= REQUIRED TASK 1 =
List the things students did with the word "want" in the copies of their story, according to the sight words post below.
= REQUIRED TASK 2 =
In the sight words post below, what year did Dr Edward Fry publish his book of 1000 sight words?
= REQUIRED TASK 3 =
Using the sight words post below, explain why Valentine's Day is a good way to get students reading.

= SELECTED TEXT =
Easy and Amazing Ways to Empower Students Utilizing Sight Words!

Happy Valentine's Day!

Lots of Love to Great Teachers Out There!

Valentine's Day is a wonderful way to have students reading.  They love looking at their cards, reading them, and having fun with them.  Students  actively engaged in reading is what teachers want.  A simple, and easy strategy.

When I started teaching in 1969, (yes, I am closing in on 70 years young) reading was taught using sight words, and very little phonics.  

In the ensuing years, I taught Language Experience, in which we would engage students in an activity, and they would write and read sentences about the experience.  This was fun, but challenging at times.  

Example, they had to learn the word want, so every child wrote a sentence about what they would want to get for Christmas.  Then, I had to make copies of the story, and they would spend time finding the word want, circling it, highlighting it, and spell it using clay or other materials.  It was fun for them, and they learned the word want. 

Years passed and the focus became teaching reading with the 220 Dolch Words, plus 95 nouns.  Then, phoneme awareness became the norm.    Words their Way was a great way to teach reading using word families.

So, I continued on, utilizing these methods, and then, Dr Edward Fry developed a list of sight words.  In 1996, he published a book with   1000 sight words for students to learn through elementary school, commonly known at the Fry Words.

= MATERIAL =
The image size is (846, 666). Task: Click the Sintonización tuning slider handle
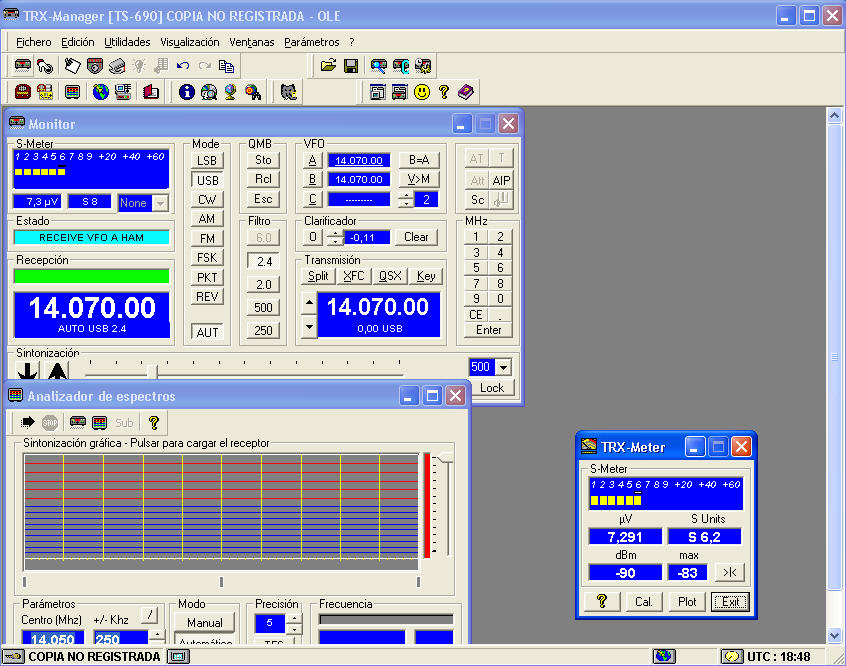click(152, 370)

= CORRECT OUTPUT 1 =
finding it, circling it, highlighting it, spelling it using clay or other materials

= CORRECT OUTPUT 2 =
1996

= CORRECT OUTPUT 3 =
Students love looking at their Valentine's cards, reading them, and having fun with them. That keeps them actively engaged in reading, which is what teachers want.